Task details: Would you retype, word for word, only the lines from the one holding "Given: Click the" through the final line of the entries below, without the pictures?

(Pixel coordinate grounding data)
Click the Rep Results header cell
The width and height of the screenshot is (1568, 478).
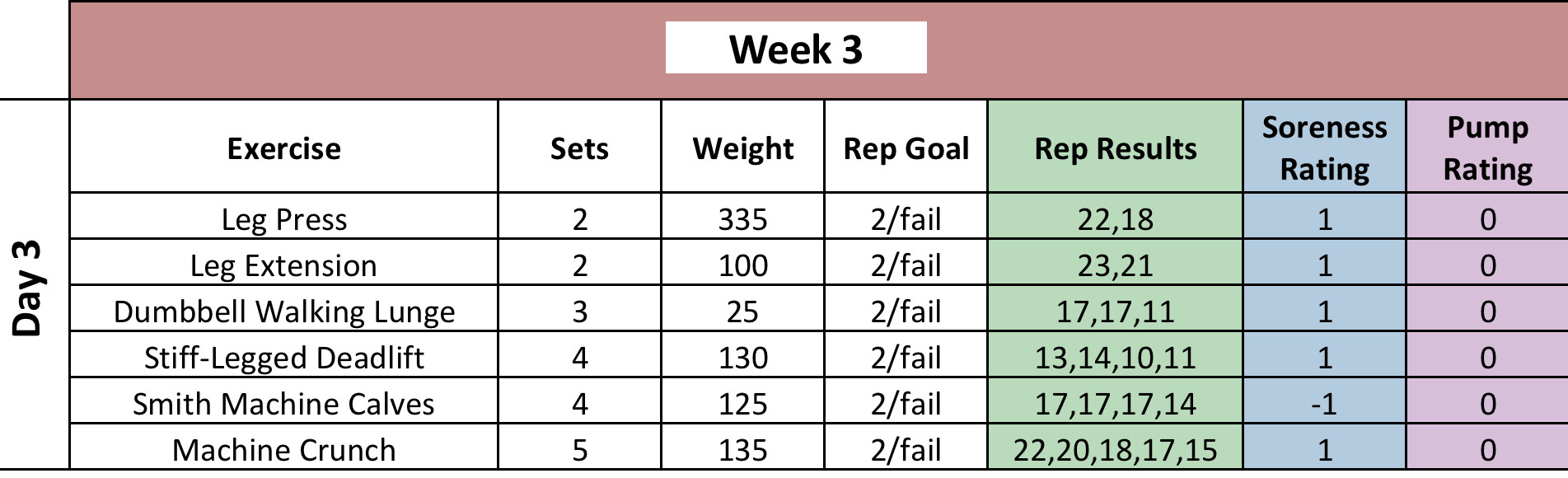pos(1115,148)
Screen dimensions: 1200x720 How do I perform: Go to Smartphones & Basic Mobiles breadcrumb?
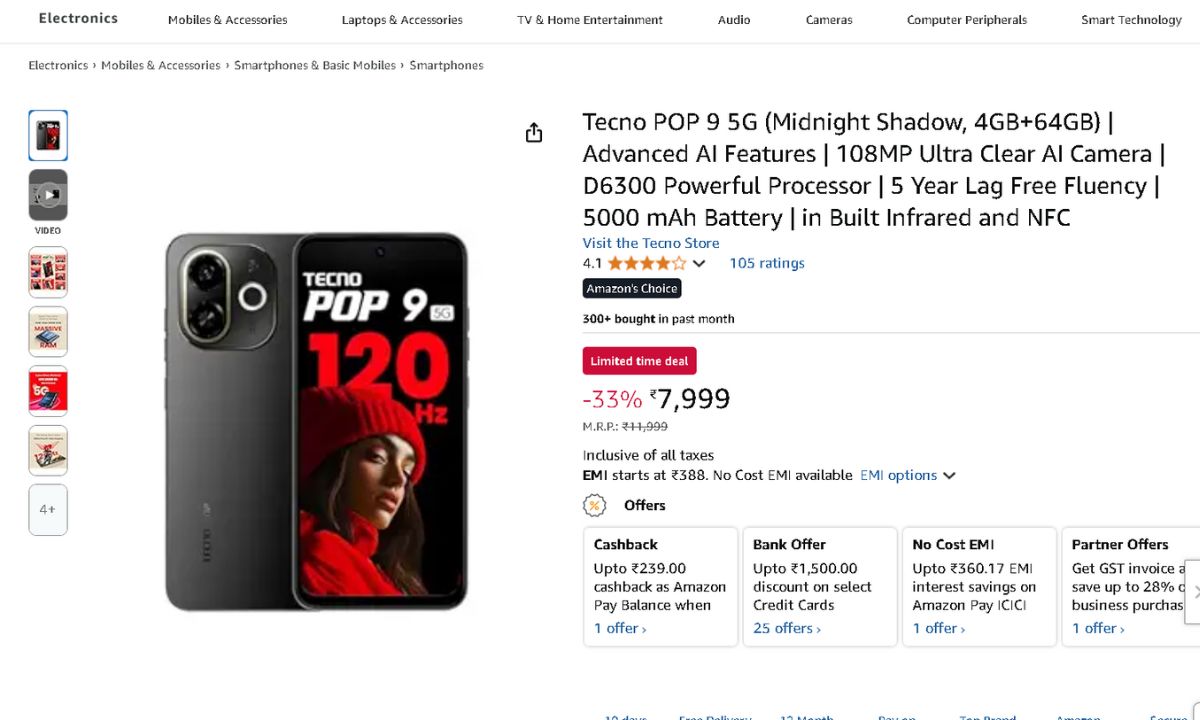pyautogui.click(x=315, y=65)
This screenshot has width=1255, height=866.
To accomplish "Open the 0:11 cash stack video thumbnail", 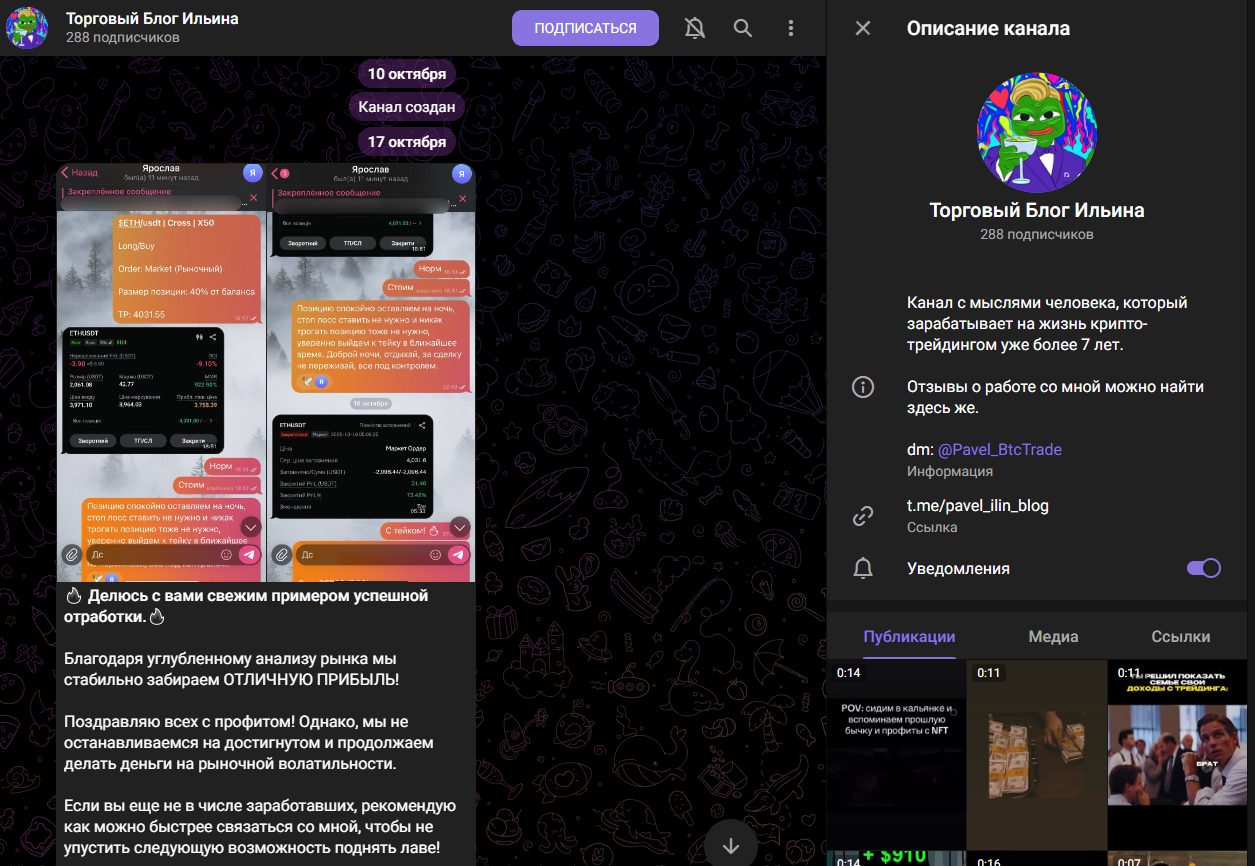I will tap(1036, 755).
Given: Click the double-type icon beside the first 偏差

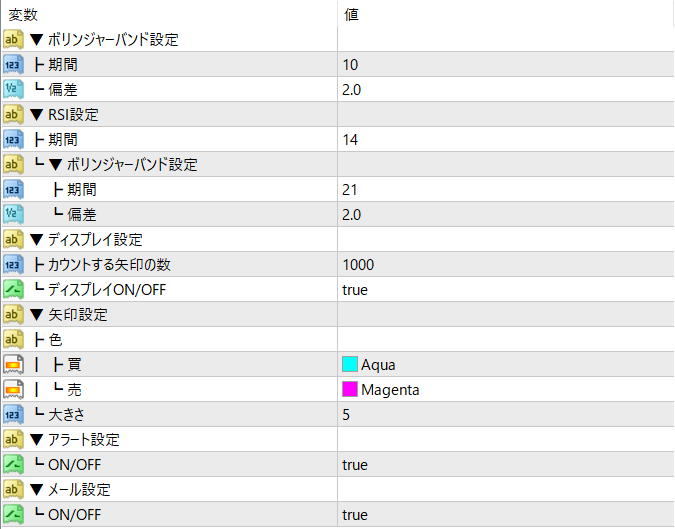Looking at the screenshot, I should [x=13, y=90].
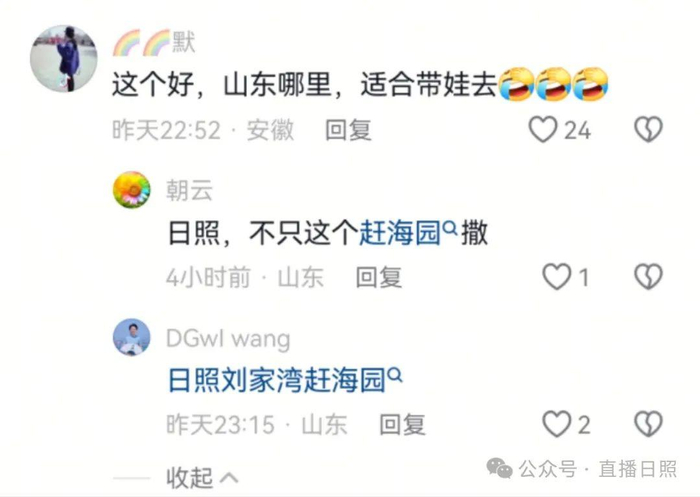Screen dimensions: 700x497
Task: Reply to the top comment from 安徽
Action: 348,130
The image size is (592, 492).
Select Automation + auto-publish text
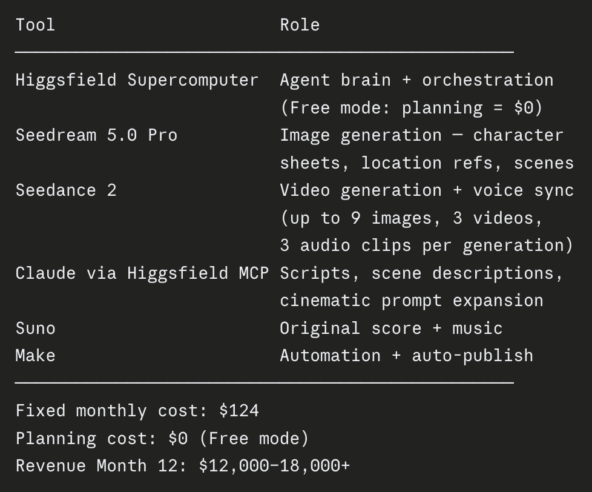pos(407,356)
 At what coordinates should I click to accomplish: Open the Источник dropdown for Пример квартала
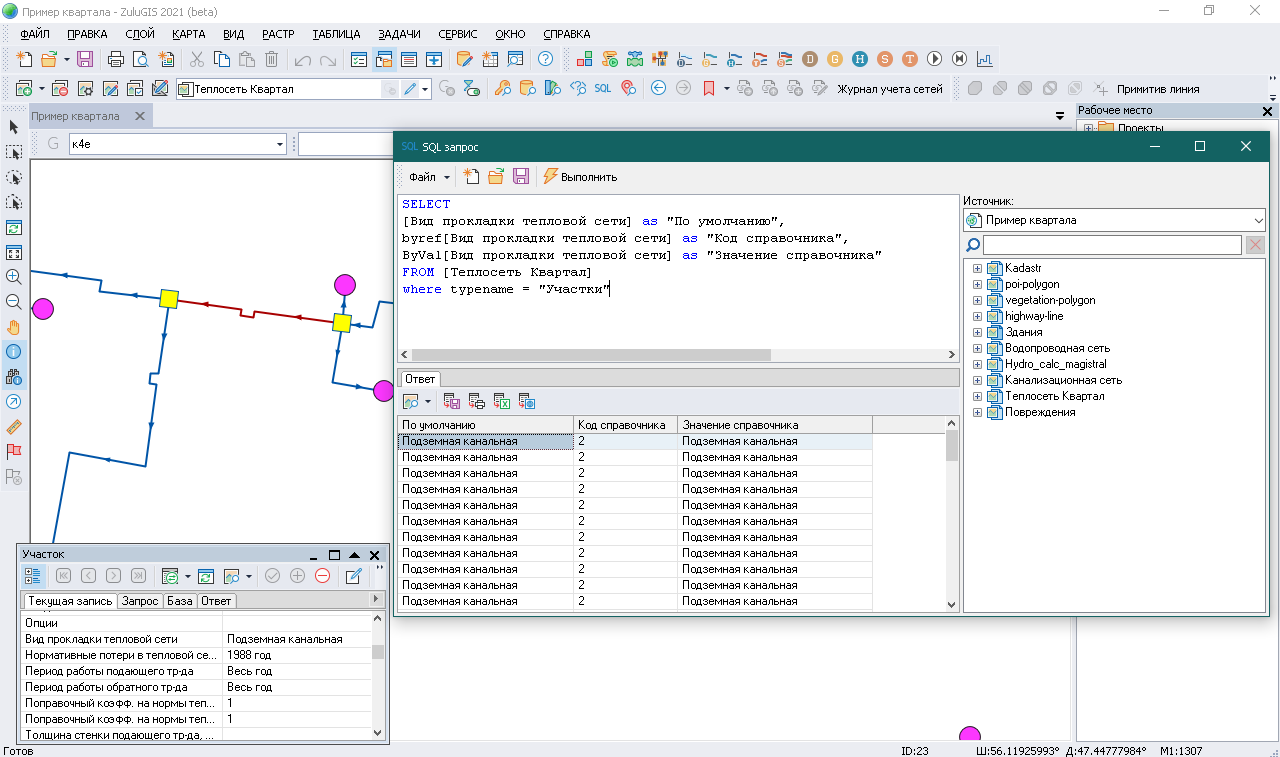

Final answer:
Given: Click the double-type icon beside the first 偏差

Looking at the screenshot, I should [x=13, y=90].
Screen dimensions: 700x497
Task: Reply to the top comment from 安徽
Action: 348,130
The image size is (592, 492).
Select Automation + auto-publish text
pos(407,356)
 At what coordinates should I click to accomplish: Open the Источник dropdown for Пример квартала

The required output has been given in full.